Some jails try to protect young inmates by placing them in isolation, where they are locked in small cells for 23 hours a day. This worsens mental disorders. The study says that young people are 36 times more likely to commit suicide in an adult jail than in a juvenile facility. Young people who survive adult jail too often return home as damaged and dangerous people. Studies show that they are far more likely to commit violent crimes — and to end up back inside — than those who are handled through the juvenile courts.


It's been true throughout history that some kids commit awful crimes. Not long ago they were treated barbarically (in some places they still are)but in recent decades, decent people came to understand that childhood itself was a mitigating factor in the commission of a crime and even more recently science has proven that the brains of children and teen-agers simply don't work the same way adults' do. Kids are not just tiny grown-ups. It's true that some may turn out to be sociopaths, with no hope of redemption, but there's really no way of knowing that at the time. It may be mental illness or childish lack of impulse control or something else entirely. But, one thing we do know is that putting kids into the adult system and in adult jails pretty much guarantees that if they weren't fatally screwed up, they will be.

Nobody thinks these crimes should be brushed off. If a child is dangerous society has to protect itself from him. But the idea of revenge or "sending a message" by punishing small children as adults is immoral, if not simply bizarre.

Three boys, ages 8 and 9, were charged Monday with raping an 11-year-old girl last week, court officials and police said.

"Never in my 20-plus years of law enforcement have I conceived of something like this," Police Chief Michael Wilkie of Acworth, Georgia, told CNN.

Clad in blue jumpsuits, the two 9-year-olds and one 8-year-old appeared in court in Cobb County, north of Atlanta, on Monday afternoon and were ordered to remain in custody until a further hearing. Family members were in court for their appearance, which was closed to reporters.

Wilkie said the girl told investigators she was raped Thursday evening. She was examined by doctors after her family reported the allegation late Saturday, and investigators questioned her extensively on Sunday, he said.

The father of one of the boys told The Associated Press that no force was used against the girl, and said the allegations have been leveled because the accuser "didn't want to get in trouble with her parents."

But Wilkie said children that young cannot legally consent to sex, "so we have to go with the charges we have."

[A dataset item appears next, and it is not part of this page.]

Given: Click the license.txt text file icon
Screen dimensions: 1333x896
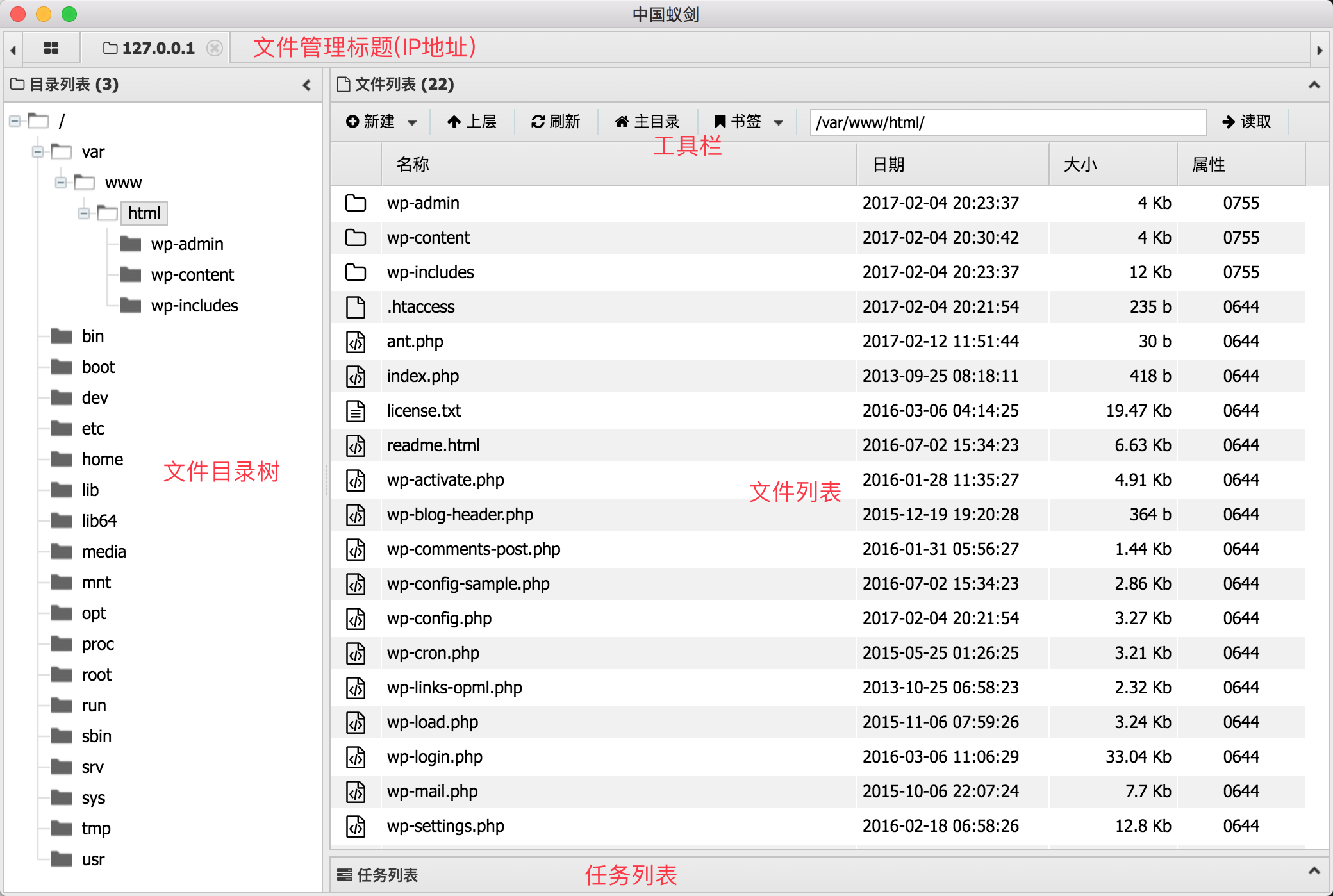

I do not have any doubt that it's possible that these boys "raped" this girl. The legal definition doesn't require penetration (and for all I know maybe that happened too.) If they did it, then they need to be dealt with in the juvenile system and given intense psychological counseling.

But what if it was "consensual" in the sense that the kids were all playing a game or the boys thought they were, or any number of other possible scenarios? Remember, we are talking about 8 and 9 year olds. They're all hardly more than babies. No matter what it was, it cannot, by definition, be legally equivalent to a gang rape by adults or even teen-agers.

But this police chief says that even if it was a game or there were some other mitigating factors, the girl cannot, under the law, consent. Again, I'm not saying that it couldn't have happened just as this little girl said it did. But it's obvious to me that if an 8 year old can't consent to sex --- which I agree, she can't --- it's equally clear that 8 and 9 year old boys cannot "rape" in the legal sense.

American culture has always been violent and somewhat backwards in these ways, at least compared to other first world countries. But in the last couple of decades we seem to be nurturing it to the extent we have lost all common sense and certainly any sense of proportion. Arresting little boys on charges of felony rape is not only ridiculous on it's face, it demeans the entire justice system.

There is such a thing as prosecutorial discretion, something that is in very short supply in the Georgia legal system, apparently. If past is prologue, they will also charge these second graders with child molestation.

Update: I see that the article now says that the charges will be referred to juvenile court where the boys could receive five years. It will be very interesting to see if they still uphold the charges under the statutory rape statute even if it turns out that these kids were up to some sort of game or if the girl really did "consent." Either way, the whole thing is repulsive. All of these kids should be in serious counseling, not the justice system and certainly not splashed all over the press.